Understanding this process is crucial to understanding how t-tests work.
If you understand how t-tests calculate t-values, you’re well on your way to understanding how these tests work.
In this series of posts, I'm focusing on concepts rather than equations to show how t-tests work.If the signal does not stand out from the noise, it’s likely that the observed difference between the sample estimate and the null hypothesis value is due to random error in the sample rather than a true difference at the population level.Many people are confused about when to use a paired t-test and how it works. The paired t-test and the 1-sample t-test are actually the same test in disguise!However, if there is a difference of the same size but your data have more variability (6), your t-value is only 1. In this manner, t-values allow you to see how distinguishable your signal is from the noise.Relatively large signals and low levels of noise produce larger t-values.As the difference between the sample mean and the null hypothesis mean increases in either the positive or negative direction, the strength of the signal increases.
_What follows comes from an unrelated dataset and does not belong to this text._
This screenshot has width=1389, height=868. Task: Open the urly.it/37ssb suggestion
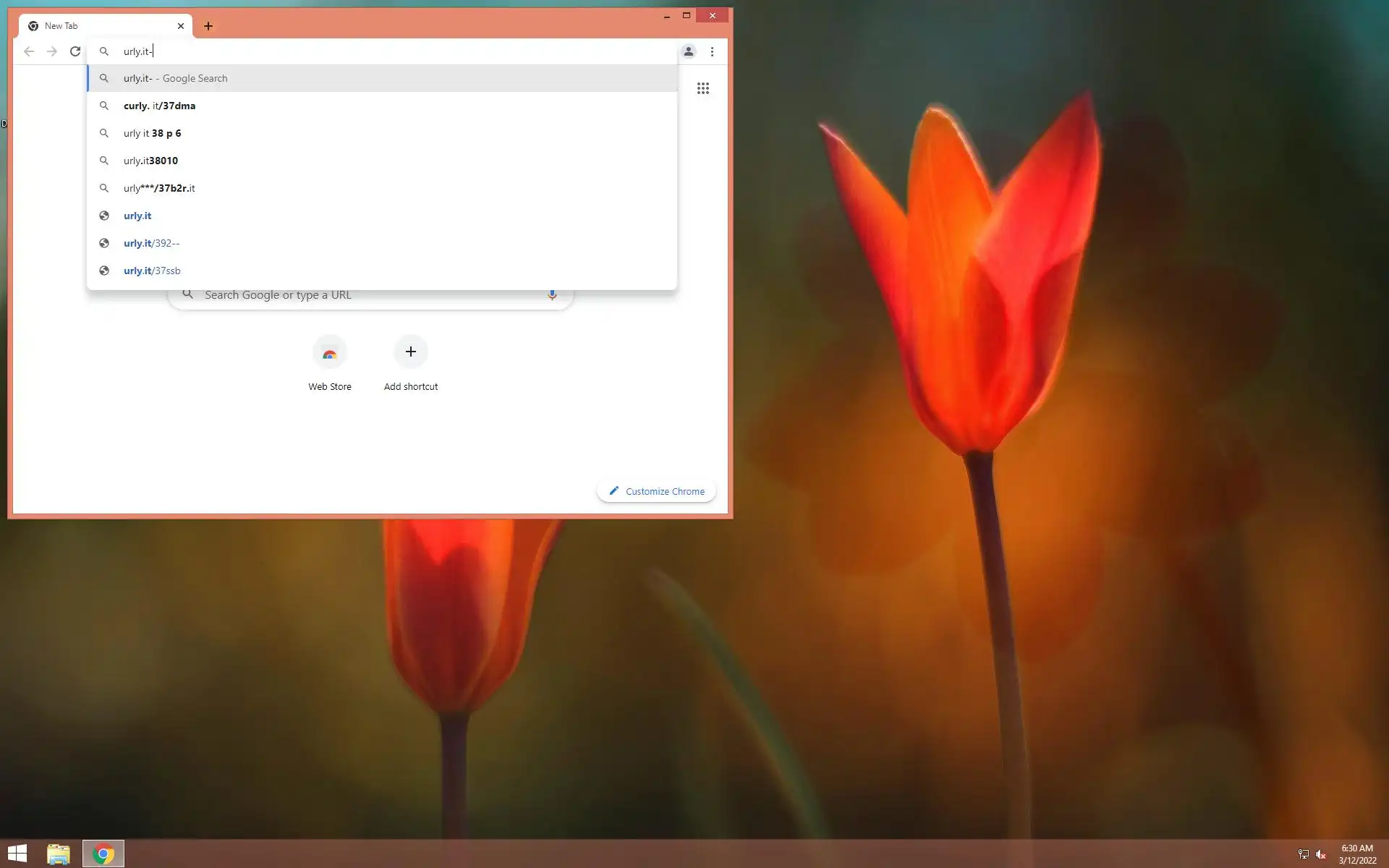152,271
The equation in the denominator is a measure of variability known as the standard error of the mean.This statistic indicates how accurately your sample estimates the mean of the population.If there is no difference between the sample mean and null value, the signal in the numerator, as well as the value of the entire ratio, equals zero.For instance, if your sample mean is 6 and the null value is 6, the difference is zero.The process is very similar to the 1-sample t-test, and you can still use the analogy of the signal-to-noise ratio.Unlike the paired t-test, the 2-sample t-test requires independent groups for each sample. For the 2-sample t-test, the numerator is again the signal, which is the difference between the means of the two samples.